* _What this exercise asks_:
1 - Reproduce the logging roads thread word for word from "Biggest thing you" to "you head out.".
2 - Using the logging roads thread, decide whether each statement below agrees with it. Answer yes or no for each and quote the words that decide it.
(a) Angela says national forest service roads tend to be patrolled a little more than plain logging roads.
(b) dirtyfacedan says the logging roads in BC are in poor shape.
(c) flashinglights recommends an automatic transmission for forest roads.

* _Text under study_:
# logging roads



## thunderson5 (Sep 2, 2009)

if you wanted to do a widerness squat for as long as possible and be pretty far out and have your car handy for supplies what about logging roads?i know theres alot of logging roads in washington state not to sure about oregon?you could always pull your car in the woods somwere and camoflage it.and are they heavally patrolled


----------



## Angela (Sep 2, 2009)

I've spent quite a bit of time up lots of logging roads in Oregon and northern California and never had any problems although national forest service roads as opposed to plain logging roads tend to be patrolled a little more but even those I've never had any problems with since when I'm camped up those I just move camp every so often. Don't really know about the ones in Washington very much. For really long term though in a single spot I think vehicles are hard to stash and depending on the type of vehicle can be hard to get it up into alot of the most isolated(washed out/overgrown) roads.


----------



## dirtyfacedan (Sep 2, 2009)

I check out logging roads all the time. BC has lots, and they are in fairly good shape being industrial forest and all.


----------



## Mor (Sep 12, 2009)

Car? no no no.. 

Try and find a van or truck.. something that can get over "tank traps" onto deactivated roads easier. AND once you're on the old road you'll want something that can make it through small creeks beds that cross the road... small boulders on the road.. downed trees.. etc. 

Or.. if you have a POS car you could pull a stunt like the duke boys and errr.... rip the bottom of your car off


----------



## oldmanLee (Sep 12, 2009)

Biggest thing you might have to deal with is logging roads are the favorite travel route of hunters/poachers.I've walked up a few(logged myself back in the '70s),and unless you can be cool with hunters in season,and convince poachers that you are no threat,better be WAY back off the track.


----------



## flashinglights (Sep 17, 2009)

I'll add that old 4wd subarus are great for forest roads, and you can get them in running order for less than 500 bucks. Get the older Hi/Lo dual range type, 5speed manual tranny, and make sure both spares are in there before you head out.

* _Collected data_:
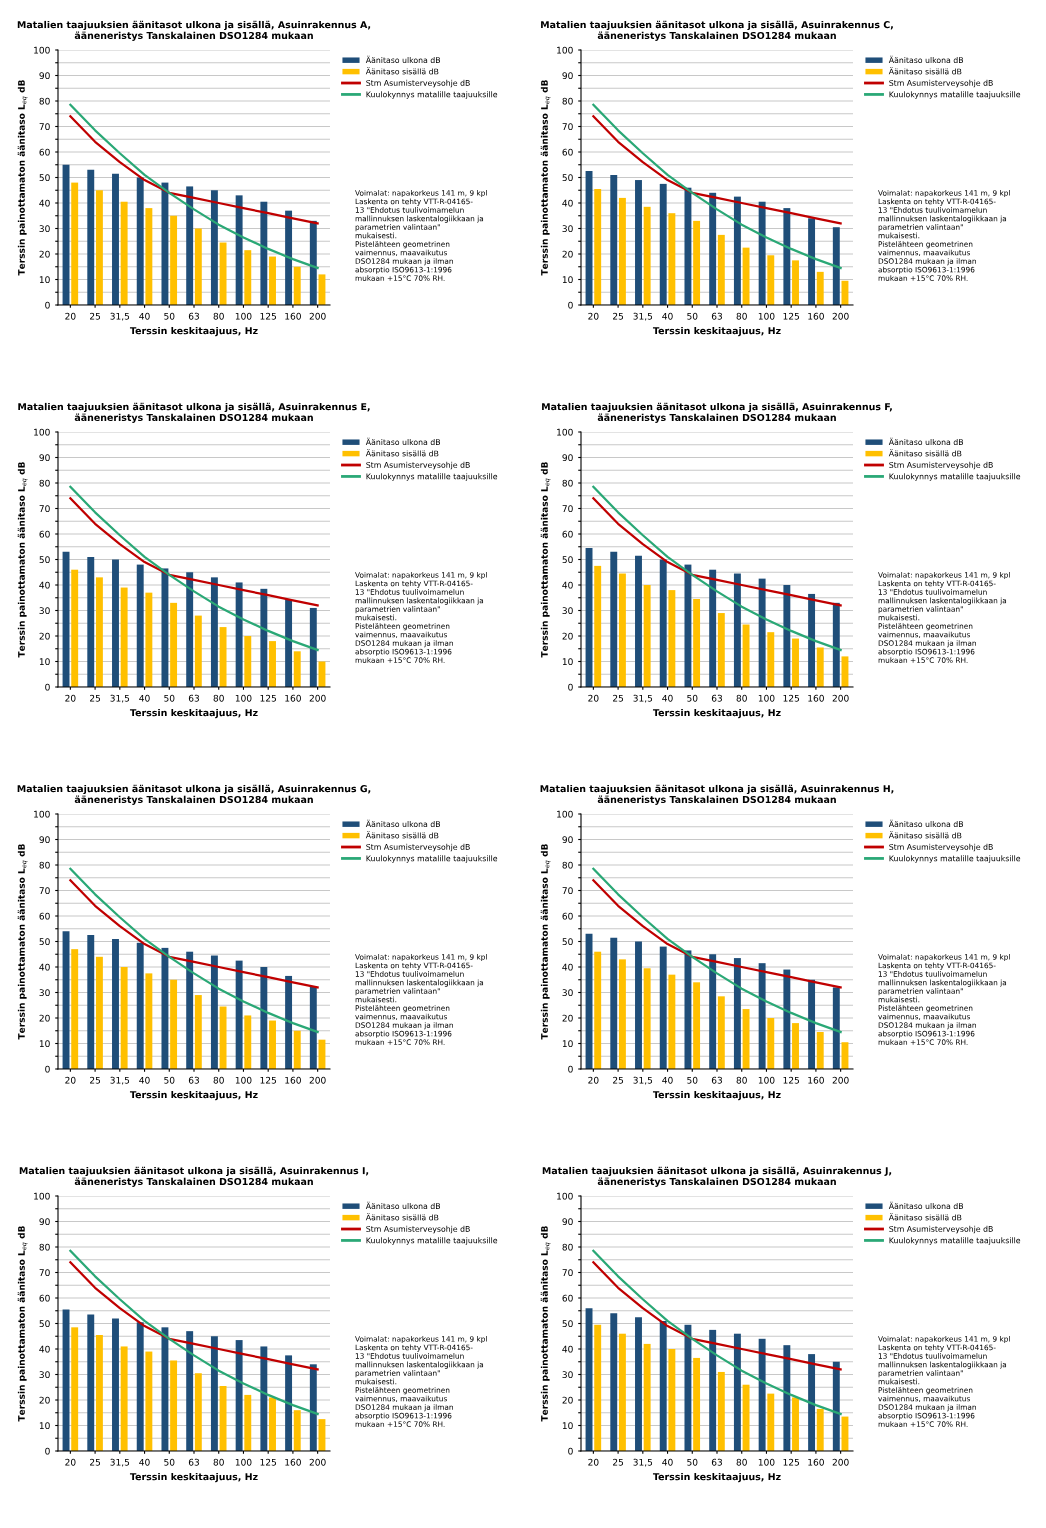 The width and height of the screenshot is (1046, 1528). I want to click on y-tick-label: 90, so click(44, 76).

* _Answers provided_:
1 -
Biggest thing you might have to deal with is logging roads are the favorite travel route of hunters/poachers.I've walked up a few(logged myself back in the '70s),and unless you can be cool with hunters in season,and convince poachers that you are no threat,better be WAY back off the track.


----------



## flashinglights (Sep 17, 2009)

I'll add that old 4wd subarus are great for forest roads, and you can get them in running order for less than 500 bucks. Get the older Hi/Lo dual range type, 5speed manual tranny, and make sure both spares are in there before you head out.

2 -
(a) Yes: "national forest service roads as opposed to plain logging roads tend to be patrolled a little more"
(b) No: "BC has lots, and they are in fairly good shape being industrial forest and all."
(c) No: "Get the older Hi/Lo dual range type, 5speed manual tranny"